▶ Exercise directions: Sort through the material below and copy each line with "column".

▶ Source data:
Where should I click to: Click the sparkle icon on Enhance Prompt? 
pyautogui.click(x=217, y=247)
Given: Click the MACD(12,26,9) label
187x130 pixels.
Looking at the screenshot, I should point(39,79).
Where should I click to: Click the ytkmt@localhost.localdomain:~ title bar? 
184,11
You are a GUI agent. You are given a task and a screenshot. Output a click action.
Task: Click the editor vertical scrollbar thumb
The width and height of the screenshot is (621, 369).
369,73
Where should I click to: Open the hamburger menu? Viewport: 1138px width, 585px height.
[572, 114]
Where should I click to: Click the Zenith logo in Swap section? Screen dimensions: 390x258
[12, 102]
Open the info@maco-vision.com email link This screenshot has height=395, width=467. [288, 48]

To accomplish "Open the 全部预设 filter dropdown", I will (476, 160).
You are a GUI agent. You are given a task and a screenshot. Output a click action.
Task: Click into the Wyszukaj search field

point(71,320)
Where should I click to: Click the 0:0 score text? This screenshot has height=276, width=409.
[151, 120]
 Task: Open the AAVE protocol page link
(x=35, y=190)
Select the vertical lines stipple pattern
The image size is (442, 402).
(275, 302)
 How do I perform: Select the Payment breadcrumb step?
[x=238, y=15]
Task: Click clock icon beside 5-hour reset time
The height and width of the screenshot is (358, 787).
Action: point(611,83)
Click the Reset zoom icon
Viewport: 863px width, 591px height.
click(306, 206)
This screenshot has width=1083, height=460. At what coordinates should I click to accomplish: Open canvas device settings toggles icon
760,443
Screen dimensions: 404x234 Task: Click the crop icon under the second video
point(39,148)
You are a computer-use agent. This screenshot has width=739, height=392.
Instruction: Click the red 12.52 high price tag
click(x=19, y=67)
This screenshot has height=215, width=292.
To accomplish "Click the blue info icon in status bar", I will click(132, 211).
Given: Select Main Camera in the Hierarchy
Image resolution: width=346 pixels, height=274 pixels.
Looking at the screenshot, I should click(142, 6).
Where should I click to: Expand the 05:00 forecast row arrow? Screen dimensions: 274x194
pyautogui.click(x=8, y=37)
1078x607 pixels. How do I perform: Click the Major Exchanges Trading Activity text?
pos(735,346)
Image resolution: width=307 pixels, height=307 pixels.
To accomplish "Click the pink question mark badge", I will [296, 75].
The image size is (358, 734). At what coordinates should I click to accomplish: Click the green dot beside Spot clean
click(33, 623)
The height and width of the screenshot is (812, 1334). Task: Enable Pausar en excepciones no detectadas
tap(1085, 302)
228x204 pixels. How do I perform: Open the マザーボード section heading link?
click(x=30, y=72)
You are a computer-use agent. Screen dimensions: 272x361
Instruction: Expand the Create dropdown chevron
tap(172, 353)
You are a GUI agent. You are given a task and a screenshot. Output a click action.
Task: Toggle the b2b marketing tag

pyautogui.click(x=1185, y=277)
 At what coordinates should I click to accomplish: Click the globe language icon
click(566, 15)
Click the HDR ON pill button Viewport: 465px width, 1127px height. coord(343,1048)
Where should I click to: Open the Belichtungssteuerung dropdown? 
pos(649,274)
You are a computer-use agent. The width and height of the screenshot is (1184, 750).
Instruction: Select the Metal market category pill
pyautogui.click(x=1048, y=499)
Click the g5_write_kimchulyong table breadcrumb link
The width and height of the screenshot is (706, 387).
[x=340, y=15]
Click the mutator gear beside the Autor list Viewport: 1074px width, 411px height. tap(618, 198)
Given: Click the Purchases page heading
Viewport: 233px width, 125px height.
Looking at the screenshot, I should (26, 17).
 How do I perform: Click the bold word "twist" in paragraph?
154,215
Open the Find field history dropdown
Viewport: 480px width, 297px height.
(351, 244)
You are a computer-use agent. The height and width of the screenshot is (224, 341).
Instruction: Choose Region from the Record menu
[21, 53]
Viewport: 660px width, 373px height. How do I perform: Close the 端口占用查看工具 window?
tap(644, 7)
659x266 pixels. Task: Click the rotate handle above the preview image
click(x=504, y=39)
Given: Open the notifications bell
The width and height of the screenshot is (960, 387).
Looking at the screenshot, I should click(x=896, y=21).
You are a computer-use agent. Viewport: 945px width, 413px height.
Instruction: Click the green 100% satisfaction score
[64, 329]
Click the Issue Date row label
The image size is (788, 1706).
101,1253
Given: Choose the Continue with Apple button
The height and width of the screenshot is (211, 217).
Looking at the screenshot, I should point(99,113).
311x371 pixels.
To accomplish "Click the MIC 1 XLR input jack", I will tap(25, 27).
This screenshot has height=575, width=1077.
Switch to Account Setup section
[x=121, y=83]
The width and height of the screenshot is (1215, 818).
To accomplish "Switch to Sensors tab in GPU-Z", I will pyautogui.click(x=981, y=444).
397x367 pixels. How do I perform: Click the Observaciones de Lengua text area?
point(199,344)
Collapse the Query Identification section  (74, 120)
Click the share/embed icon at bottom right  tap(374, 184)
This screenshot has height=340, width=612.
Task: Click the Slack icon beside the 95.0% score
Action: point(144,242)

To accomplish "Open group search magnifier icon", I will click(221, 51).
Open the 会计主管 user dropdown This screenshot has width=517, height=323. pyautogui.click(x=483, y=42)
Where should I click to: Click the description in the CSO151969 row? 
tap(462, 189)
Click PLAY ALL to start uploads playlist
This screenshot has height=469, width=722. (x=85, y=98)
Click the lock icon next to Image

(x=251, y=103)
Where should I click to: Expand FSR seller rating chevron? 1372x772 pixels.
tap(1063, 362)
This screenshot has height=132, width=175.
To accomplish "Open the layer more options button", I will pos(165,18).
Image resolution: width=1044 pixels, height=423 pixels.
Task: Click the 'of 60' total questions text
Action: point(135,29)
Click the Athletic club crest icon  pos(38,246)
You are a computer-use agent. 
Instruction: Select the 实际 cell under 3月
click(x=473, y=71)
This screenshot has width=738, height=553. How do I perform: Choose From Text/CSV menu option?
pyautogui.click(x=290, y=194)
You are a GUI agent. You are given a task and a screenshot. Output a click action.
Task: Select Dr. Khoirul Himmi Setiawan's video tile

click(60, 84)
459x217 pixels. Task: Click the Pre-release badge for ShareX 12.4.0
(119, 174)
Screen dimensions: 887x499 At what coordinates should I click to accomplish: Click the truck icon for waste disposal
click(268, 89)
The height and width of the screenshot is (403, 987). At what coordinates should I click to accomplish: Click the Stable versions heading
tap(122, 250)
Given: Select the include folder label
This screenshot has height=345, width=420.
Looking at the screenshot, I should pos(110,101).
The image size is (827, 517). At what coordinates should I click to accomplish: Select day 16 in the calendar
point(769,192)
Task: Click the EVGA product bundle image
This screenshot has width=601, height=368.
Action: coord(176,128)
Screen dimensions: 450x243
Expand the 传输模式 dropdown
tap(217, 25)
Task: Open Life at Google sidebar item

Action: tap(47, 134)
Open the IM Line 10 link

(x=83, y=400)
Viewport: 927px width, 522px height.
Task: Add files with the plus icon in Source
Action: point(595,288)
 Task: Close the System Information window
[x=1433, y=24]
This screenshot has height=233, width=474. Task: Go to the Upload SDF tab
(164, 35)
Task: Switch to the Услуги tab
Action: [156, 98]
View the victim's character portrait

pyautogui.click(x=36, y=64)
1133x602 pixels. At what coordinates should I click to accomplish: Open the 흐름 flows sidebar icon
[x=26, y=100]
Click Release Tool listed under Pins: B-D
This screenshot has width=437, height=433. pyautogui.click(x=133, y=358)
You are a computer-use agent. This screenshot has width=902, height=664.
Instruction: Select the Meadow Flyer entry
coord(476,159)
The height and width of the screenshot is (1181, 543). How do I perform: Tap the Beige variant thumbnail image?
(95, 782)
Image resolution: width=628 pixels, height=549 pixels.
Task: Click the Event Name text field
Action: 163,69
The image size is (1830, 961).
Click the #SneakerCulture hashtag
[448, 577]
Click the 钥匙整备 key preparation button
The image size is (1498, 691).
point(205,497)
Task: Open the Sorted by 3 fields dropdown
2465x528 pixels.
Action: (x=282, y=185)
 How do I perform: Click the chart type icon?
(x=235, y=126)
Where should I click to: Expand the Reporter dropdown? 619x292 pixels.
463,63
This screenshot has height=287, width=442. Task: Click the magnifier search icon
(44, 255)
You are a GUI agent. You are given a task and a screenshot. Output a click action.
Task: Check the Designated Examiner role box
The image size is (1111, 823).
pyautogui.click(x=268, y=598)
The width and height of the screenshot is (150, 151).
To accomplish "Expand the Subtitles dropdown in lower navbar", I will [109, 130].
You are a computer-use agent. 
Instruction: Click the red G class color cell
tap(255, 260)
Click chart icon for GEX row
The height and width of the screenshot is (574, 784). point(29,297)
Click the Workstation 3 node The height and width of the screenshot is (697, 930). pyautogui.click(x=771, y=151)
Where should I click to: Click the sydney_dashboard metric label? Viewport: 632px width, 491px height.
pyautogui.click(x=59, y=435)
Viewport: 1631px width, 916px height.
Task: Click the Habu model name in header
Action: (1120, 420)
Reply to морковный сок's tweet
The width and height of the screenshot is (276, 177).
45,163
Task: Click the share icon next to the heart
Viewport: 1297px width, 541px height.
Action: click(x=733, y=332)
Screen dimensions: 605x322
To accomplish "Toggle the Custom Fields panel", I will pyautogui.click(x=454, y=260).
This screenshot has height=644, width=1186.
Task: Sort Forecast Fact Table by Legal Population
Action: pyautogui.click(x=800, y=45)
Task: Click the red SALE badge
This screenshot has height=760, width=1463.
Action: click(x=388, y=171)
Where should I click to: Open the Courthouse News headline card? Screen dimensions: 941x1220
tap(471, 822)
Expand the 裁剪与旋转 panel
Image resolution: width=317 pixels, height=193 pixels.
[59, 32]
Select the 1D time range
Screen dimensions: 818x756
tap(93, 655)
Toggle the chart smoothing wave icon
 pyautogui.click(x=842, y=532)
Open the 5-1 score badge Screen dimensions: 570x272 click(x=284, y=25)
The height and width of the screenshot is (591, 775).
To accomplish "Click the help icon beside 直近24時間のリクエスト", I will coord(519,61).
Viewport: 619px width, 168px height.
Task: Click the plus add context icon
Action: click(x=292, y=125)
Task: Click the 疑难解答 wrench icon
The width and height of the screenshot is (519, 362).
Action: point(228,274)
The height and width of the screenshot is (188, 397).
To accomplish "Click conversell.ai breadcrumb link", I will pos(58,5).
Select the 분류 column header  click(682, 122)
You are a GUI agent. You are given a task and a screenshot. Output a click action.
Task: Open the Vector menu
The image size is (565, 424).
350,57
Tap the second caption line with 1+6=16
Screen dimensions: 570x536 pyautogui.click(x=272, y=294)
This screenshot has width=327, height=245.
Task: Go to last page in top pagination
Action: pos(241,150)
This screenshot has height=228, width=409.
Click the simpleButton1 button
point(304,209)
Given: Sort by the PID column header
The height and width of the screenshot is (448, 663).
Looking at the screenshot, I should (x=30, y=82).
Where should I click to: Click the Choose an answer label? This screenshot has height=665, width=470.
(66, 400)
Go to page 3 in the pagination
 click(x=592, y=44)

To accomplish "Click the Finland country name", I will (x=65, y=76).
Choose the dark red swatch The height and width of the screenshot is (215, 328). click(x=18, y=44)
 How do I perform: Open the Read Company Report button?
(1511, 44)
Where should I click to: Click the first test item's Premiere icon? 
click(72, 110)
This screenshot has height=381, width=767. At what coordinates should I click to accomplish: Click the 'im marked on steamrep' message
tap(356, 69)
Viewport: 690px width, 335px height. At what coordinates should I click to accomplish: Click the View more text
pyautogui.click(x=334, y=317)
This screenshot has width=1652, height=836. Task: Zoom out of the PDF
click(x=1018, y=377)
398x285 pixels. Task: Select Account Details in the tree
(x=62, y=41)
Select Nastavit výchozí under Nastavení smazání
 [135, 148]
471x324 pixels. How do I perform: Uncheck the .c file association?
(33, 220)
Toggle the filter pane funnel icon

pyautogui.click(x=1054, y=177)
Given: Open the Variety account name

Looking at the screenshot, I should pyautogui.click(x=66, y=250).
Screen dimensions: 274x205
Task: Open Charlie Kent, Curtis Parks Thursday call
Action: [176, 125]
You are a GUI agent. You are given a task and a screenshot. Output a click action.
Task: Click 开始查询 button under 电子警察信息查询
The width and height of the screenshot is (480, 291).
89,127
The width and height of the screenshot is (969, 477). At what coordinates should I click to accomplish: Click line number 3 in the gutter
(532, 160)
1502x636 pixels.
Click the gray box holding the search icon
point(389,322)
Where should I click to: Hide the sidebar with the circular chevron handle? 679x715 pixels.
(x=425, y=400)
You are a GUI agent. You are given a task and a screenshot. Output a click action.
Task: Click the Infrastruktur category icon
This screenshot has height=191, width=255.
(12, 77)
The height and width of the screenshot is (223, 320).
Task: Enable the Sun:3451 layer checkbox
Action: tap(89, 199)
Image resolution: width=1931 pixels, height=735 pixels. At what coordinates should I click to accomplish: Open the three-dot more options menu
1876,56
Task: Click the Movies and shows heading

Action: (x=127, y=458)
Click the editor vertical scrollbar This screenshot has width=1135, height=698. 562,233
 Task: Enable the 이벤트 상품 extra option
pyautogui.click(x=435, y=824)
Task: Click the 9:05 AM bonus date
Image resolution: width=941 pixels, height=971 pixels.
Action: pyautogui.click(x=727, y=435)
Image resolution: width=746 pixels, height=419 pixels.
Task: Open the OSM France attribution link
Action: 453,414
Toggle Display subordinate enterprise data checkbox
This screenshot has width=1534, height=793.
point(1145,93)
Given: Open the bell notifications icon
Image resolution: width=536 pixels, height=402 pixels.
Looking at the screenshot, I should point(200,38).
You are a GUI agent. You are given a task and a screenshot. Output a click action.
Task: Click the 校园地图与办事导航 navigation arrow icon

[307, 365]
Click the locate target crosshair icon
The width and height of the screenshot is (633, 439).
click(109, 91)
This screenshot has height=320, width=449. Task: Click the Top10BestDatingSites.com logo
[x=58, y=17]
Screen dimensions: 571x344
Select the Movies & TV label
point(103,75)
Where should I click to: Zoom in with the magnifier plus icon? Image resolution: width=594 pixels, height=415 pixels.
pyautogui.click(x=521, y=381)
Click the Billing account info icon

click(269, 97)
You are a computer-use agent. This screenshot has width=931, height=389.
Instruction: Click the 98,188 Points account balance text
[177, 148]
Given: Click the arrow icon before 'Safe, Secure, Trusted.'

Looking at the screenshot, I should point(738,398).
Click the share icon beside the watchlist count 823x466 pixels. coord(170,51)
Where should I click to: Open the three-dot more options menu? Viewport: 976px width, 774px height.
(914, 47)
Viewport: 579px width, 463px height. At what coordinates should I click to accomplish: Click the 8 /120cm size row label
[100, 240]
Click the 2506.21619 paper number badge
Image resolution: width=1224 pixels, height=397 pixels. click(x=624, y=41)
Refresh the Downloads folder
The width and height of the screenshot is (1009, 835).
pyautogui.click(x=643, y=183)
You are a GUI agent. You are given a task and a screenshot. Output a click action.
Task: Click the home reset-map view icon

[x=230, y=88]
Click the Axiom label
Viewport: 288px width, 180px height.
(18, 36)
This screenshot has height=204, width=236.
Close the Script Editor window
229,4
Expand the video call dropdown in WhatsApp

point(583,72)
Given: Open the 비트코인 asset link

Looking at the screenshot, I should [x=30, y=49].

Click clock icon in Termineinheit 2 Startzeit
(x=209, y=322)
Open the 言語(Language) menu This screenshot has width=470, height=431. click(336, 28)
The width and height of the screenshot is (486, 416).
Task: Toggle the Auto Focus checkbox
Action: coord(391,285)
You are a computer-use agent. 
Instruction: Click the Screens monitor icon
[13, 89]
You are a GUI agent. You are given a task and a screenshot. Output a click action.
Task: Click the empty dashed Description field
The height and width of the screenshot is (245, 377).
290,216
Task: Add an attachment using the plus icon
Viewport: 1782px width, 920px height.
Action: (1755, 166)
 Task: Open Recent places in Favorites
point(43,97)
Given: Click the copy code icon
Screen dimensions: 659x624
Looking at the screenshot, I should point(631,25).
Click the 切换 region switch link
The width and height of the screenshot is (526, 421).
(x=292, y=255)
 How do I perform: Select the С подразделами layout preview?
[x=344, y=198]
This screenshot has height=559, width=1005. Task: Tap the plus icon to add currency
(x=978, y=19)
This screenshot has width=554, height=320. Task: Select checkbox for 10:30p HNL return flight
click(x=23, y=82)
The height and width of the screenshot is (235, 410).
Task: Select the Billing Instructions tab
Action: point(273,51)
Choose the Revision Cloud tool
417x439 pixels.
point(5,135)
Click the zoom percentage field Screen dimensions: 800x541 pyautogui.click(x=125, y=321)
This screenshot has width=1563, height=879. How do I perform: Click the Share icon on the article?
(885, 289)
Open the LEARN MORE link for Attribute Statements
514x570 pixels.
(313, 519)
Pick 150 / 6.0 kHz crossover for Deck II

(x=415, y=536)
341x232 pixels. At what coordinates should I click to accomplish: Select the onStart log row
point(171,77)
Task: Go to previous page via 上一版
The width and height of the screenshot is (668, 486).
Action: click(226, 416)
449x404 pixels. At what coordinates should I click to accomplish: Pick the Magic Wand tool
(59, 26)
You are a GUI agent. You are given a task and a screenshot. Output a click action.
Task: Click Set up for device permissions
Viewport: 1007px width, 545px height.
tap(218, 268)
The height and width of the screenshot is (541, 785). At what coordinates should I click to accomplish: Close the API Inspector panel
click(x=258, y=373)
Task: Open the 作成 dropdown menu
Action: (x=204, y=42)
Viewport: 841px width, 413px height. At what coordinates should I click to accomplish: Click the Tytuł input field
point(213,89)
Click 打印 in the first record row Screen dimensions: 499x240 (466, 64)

▶ Finished task:
Select the 분류 column header  click(682, 122)
Given: Sort by the PID column header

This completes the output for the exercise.